### PROVIDED RECORDS:
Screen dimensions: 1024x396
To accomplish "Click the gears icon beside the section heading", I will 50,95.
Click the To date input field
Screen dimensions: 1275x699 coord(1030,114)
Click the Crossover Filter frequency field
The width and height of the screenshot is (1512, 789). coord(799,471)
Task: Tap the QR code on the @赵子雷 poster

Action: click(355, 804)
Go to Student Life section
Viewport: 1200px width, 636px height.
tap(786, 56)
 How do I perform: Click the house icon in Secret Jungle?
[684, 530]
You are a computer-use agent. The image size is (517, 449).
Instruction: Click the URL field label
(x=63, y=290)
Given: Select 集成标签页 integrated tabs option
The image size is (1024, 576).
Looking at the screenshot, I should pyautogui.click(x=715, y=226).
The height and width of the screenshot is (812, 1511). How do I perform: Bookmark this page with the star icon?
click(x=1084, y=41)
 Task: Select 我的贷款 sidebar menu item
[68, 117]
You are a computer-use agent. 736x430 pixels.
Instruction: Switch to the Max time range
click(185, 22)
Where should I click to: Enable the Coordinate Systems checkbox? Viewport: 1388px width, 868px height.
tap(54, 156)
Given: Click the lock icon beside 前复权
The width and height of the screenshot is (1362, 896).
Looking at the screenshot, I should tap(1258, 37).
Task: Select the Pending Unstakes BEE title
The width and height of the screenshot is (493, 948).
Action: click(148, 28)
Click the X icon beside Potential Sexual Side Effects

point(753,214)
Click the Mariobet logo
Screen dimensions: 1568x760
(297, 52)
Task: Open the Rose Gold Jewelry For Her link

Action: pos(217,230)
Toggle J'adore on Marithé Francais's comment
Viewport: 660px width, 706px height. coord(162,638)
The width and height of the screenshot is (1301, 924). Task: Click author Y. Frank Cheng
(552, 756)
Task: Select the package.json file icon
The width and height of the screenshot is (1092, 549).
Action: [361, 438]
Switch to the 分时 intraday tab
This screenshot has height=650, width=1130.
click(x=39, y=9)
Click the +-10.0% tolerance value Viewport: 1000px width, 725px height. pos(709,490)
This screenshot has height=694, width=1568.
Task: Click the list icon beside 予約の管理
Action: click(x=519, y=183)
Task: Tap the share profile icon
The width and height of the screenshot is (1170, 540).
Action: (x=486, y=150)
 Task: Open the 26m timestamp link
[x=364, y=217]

### AIM OF THE EXERCISE:
Each line of the data above should appear again in your answer, exactly as given.

### OUTPUT:
Screen dimensions: 1024x396
To accomplish "Click the gears icon beside the section heading", I will 50,95.
Click the To date input field
Screen dimensions: 1275x699 coord(1030,114)
Click the Crossover Filter frequency field
The width and height of the screenshot is (1512, 789). coord(799,471)
Task: Tap the QR code on the @赵子雷 poster

Action: click(355, 804)
Go to Student Life section
Viewport: 1200px width, 636px height.
tap(786, 56)
 How do I perform: Click the house icon in Secret Jungle?
[684, 530]
You are a computer-use agent. The image size is (517, 449).
Instruction: Click the URL field label
(x=63, y=290)
Given: Select 集成标签页 integrated tabs option
The image size is (1024, 576).
Looking at the screenshot, I should pyautogui.click(x=715, y=226).
The height and width of the screenshot is (812, 1511). How do I perform: Bookmark this page with the star icon?
click(x=1084, y=41)
 Task: Select 我的贷款 sidebar menu item
[68, 117]
You are a computer-use agent. 736x430 pixels.
Instruction: Switch to the Max time range
click(185, 22)
Where should I click to: Enable the Coordinate Systems checkbox? Viewport: 1388px width, 868px height.
tap(54, 156)
Given: Click the lock icon beside 前复权
The width and height of the screenshot is (1362, 896).
Looking at the screenshot, I should tap(1258, 37).
Task: Select the Pending Unstakes BEE title
The width and height of the screenshot is (493, 948).
Action: click(148, 28)
Click the X icon beside Potential Sexual Side Effects

point(753,214)
Click the Mariobet logo
Screen dimensions: 1568x760
(297, 52)
Task: Open the Rose Gold Jewelry For Her link

Action: pos(217,230)
Toggle J'adore on Marithé Francais's comment
Viewport: 660px width, 706px height. coord(162,638)
The width and height of the screenshot is (1301, 924). Task: Click author Y. Frank Cheng
(552, 756)
Task: Select the package.json file icon
The width and height of the screenshot is (1092, 549).
Action: [361, 438]
Switch to the 分时 intraday tab
This screenshot has height=650, width=1130.
click(x=39, y=9)
Click the +-10.0% tolerance value Viewport: 1000px width, 725px height. pos(709,490)
This screenshot has height=694, width=1568.
Task: Click the list icon beside 予約の管理
Action: click(x=519, y=183)
Task: Tap the share profile icon
The width and height of the screenshot is (1170, 540).
Action: (x=486, y=150)
 Task: Open the 26m timestamp link
[x=364, y=217]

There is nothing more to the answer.